* KURZAUFTRAG: Kopiere aus den Einträgen unten den Abschnitt, der mit der Zeile beginnt, die „Click the Hem Width header“ enthält, und mit der Zeile endet, die „pyautogui.click(x=287, y=311)“ enthält, einschließlich dieser beiden Zeilen. Übernimm jede Zeile unverändert.

* Zeilen des Datensatzes:
******************************

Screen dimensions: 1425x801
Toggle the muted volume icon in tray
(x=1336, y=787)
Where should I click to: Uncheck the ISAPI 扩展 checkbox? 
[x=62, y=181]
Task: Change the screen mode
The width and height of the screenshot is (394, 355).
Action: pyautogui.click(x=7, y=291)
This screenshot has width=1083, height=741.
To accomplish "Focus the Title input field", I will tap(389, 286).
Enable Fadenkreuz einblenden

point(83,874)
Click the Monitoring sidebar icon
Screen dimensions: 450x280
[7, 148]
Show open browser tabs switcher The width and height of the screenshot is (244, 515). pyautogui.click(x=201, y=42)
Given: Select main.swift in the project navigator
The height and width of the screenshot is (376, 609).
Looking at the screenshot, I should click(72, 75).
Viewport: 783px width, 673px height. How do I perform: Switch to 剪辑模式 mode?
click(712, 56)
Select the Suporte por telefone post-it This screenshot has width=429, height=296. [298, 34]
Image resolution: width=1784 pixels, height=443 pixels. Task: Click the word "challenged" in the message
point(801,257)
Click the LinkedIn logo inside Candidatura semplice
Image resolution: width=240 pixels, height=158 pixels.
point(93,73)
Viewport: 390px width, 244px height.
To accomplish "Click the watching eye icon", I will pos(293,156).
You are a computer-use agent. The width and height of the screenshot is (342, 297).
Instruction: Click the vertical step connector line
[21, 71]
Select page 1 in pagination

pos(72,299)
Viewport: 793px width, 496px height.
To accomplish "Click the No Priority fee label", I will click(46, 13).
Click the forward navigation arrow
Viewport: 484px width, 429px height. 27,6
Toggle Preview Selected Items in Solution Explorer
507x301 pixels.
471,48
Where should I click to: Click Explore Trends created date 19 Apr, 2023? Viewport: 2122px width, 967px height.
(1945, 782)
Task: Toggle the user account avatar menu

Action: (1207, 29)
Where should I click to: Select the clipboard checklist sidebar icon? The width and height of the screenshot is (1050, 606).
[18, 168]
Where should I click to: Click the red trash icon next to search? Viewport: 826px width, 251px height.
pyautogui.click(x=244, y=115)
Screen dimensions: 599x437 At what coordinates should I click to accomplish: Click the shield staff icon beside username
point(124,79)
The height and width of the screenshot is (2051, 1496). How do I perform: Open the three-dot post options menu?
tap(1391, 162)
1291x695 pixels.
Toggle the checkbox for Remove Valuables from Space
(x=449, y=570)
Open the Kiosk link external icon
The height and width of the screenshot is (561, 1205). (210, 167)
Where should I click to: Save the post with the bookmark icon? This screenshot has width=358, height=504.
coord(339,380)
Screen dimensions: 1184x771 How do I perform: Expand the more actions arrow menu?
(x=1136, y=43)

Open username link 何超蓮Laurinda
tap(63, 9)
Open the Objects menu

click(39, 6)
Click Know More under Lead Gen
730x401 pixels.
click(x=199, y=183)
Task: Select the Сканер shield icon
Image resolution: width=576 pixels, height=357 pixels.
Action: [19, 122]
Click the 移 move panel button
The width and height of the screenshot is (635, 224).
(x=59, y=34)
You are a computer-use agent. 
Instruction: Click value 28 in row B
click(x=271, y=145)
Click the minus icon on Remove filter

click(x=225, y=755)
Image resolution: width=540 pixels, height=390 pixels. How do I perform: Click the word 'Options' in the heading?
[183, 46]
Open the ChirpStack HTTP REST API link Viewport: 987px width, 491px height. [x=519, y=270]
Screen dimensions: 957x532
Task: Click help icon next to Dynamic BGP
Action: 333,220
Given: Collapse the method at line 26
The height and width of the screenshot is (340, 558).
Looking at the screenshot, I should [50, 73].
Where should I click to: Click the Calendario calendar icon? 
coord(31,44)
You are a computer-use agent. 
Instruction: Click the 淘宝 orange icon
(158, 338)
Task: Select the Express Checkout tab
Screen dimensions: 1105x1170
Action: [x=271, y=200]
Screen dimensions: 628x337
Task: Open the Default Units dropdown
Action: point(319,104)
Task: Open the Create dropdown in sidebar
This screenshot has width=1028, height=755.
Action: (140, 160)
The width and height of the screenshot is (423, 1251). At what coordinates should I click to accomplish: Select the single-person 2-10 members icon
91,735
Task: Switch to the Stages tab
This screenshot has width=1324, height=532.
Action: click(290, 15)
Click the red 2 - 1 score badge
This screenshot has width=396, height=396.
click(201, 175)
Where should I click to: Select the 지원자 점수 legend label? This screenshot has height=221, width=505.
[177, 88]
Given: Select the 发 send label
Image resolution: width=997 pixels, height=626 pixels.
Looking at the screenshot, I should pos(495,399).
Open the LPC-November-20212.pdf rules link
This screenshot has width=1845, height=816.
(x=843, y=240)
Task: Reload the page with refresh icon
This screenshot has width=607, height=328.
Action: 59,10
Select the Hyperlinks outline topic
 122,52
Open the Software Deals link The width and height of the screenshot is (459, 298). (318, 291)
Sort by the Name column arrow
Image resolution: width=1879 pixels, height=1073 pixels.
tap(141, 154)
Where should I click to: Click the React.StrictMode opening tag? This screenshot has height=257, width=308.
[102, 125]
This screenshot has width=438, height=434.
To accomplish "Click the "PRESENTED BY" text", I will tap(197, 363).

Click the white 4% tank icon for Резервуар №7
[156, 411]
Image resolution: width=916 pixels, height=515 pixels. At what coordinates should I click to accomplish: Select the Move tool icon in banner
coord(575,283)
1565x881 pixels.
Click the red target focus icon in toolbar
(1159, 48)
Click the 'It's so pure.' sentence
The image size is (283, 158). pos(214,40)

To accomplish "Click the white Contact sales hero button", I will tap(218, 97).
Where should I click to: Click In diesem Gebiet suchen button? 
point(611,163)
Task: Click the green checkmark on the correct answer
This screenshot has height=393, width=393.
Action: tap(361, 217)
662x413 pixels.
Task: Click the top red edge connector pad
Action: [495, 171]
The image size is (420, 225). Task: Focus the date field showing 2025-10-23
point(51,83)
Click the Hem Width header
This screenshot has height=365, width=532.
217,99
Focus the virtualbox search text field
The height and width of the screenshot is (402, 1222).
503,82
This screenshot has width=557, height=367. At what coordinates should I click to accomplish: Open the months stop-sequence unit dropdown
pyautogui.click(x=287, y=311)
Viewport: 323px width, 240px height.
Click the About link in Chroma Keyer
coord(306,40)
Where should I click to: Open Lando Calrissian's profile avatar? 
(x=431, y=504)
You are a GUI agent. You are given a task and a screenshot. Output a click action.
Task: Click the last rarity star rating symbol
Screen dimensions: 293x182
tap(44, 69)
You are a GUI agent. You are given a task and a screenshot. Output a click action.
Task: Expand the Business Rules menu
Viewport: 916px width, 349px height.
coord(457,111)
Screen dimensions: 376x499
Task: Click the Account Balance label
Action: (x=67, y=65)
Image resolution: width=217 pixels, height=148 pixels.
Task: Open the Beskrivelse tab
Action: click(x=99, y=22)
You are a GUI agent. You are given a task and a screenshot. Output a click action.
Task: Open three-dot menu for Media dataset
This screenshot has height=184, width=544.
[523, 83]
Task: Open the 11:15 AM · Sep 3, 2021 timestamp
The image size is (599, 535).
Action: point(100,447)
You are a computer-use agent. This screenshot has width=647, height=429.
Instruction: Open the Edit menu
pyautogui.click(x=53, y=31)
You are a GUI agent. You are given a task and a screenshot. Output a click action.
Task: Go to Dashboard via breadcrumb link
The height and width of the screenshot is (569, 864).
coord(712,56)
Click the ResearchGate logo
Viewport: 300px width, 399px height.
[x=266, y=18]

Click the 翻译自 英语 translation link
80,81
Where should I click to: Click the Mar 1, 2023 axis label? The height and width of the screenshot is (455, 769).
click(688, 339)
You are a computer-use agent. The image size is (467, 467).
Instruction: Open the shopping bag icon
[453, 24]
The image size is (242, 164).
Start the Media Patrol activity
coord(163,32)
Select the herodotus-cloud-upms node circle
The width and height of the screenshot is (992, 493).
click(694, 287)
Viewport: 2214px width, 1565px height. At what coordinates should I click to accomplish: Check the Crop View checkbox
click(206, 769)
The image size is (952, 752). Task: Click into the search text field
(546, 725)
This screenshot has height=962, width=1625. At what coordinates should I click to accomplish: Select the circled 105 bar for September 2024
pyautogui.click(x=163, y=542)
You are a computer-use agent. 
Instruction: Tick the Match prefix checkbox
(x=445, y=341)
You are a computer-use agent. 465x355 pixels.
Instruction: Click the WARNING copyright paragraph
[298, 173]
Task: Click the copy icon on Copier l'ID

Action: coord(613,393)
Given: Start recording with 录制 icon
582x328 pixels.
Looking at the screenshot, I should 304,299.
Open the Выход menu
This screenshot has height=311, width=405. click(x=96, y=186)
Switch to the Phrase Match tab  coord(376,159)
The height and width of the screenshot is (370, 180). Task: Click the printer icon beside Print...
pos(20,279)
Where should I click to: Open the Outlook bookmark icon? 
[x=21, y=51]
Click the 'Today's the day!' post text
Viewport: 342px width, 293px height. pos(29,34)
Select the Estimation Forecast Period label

******************************

* ERGEBNIS DER ÜBUNG:
Click the Hem Width header
This screenshot has height=365, width=532.
217,99
Focus the virtualbox search text field
The height and width of the screenshot is (402, 1222).
503,82
This screenshot has width=557, height=367. At what coordinates should I click to accomplish: Open the months stop-sequence unit dropdown
pyautogui.click(x=287, y=311)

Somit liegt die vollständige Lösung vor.